Evaluating Yahtzee Strategies Using Simulation
This is a solo project completed for the course ISYE 6664 (Simulation and Modeling for Engineering and Science) for my master’s at Georgia Tech. This paper details how I simulated the game Yahtzee in Python to evaluate three distinct playing strategies: random selection, prioritizing the highest score per turn, and prioritizing upper section scoring. By comparing the score distributions generated by these strategies through data visualization and statistical tests, my study concluded that both prioritizing the highest score and prioritizing the upper section result in significantly higher scores than random selection, highlighting the advantage of strategic play in Yahtzee.
Impact of Zone and Construction Permits on Real Estate Prices in Washington, D.C.

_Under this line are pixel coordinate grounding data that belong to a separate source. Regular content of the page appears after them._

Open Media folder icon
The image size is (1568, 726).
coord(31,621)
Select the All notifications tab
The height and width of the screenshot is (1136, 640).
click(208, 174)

This is a group project completed for the course MGT 6203 (Data Analytics in Business) as part of my graduate studies at Georgia Tech. The objective of this project was to evaluate how neighborhood investment and development, as measured by construction and building permits, impact residential sale prices within Washington, D.C. over a five year period from 2018 – 2022. Data from publicly accessible sets released by the Washington, D.C. government were utilized to scrutinize patterns at the Census Block Group level.

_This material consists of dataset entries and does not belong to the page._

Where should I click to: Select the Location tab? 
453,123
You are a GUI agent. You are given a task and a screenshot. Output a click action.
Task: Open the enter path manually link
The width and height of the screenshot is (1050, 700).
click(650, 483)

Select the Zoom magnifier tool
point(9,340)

Holt-Winters Forecasting with CVG Temperature Data

The goal of this exercise is to use Holt-Winters forecasting, also known as triple exponential smoothing, to predict future monthly average temperatures in the Cincinnati area. The data was taken from the National Weather Service, and contains the monthly temperature averages in Fahrenheit from January 2000 through December 2022.
I used the great e-textbook Forecasting: Principles and Practice by Hyndman and Athanasopoulos to inform my knowledge and methodology. The link below is my initial analysis – further below in this section is my retrospective comparison to the actual 2023 monthly temperatures.

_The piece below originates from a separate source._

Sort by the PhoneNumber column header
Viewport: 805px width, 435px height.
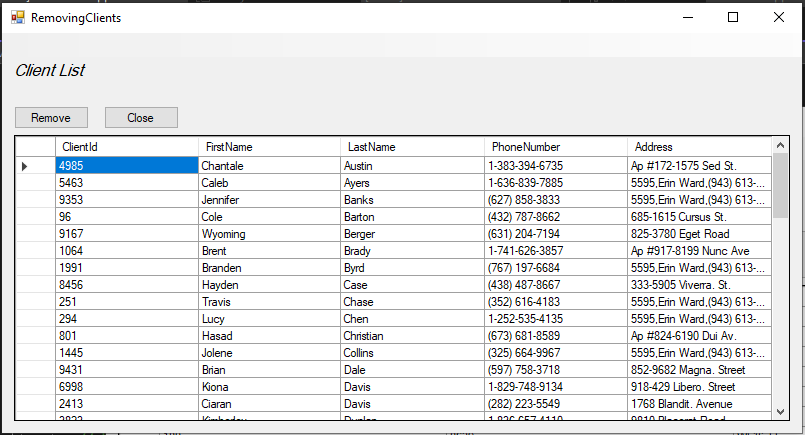(555, 147)
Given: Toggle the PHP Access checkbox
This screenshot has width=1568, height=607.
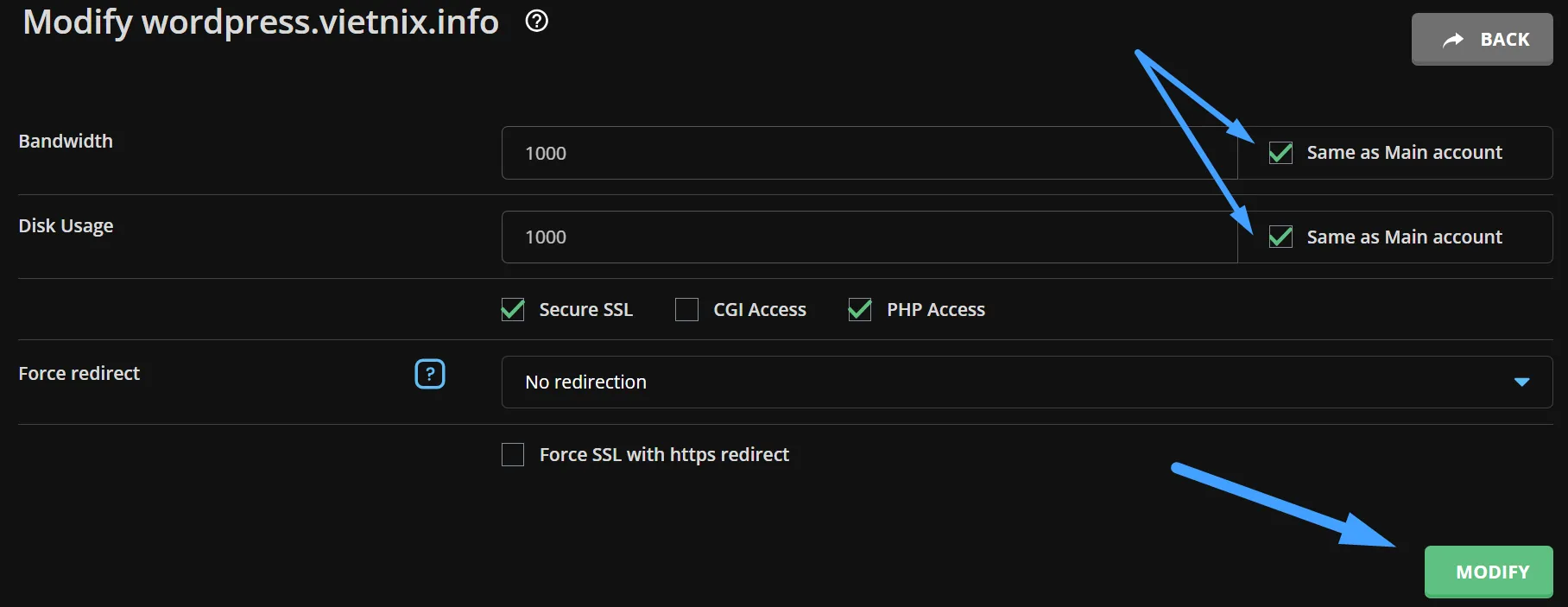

Revisiting this project after the initial forecast, I’ve plotted my forecasted values against what was actually recorded for 2023. Overall, it’s fairly close, with the exception of January, February, and December. However, I believe this is not an issue with the model, as NOAA did note that 2023 was hotter than normal. January was the 6th hottest on record and February was the 4th hottest. December was also noted as the warmest on record.

Titanic Classification with Support Vector Machines

This is the (classic) Titanic classification problem. The training data set contains information about each passenger, and whether they survived the sinking of the Titanic or not. Let’s see how accurate of a model I can make, using Support Vector Machines classification models with K-fold Cross Validation, to predict if a passenger would survive or not.
The training data is provided by Kaggle.com, from their Titanic – Machine Learning from Disaster competition. There was testing data provided, but due to the nature of the competition, it does not provide the survival column. Because of this, the testing data will be created from a split in the training data.
Import Container Tracker

This is a script I designed to make it much easier to track shipping containers in bulk. It takes an input .txt file of desired container numbers and drives a Chrome window to input the numbers into SeaRates.com and return the last status in a .csv file.
If the site is slow or the container number does not yield any results, the script will wait 20 seconds before yielding “No useful information can be output” and moving on. In these instances, I have to manually enter the container number into a separate site (typically that of the actual freight forwarder).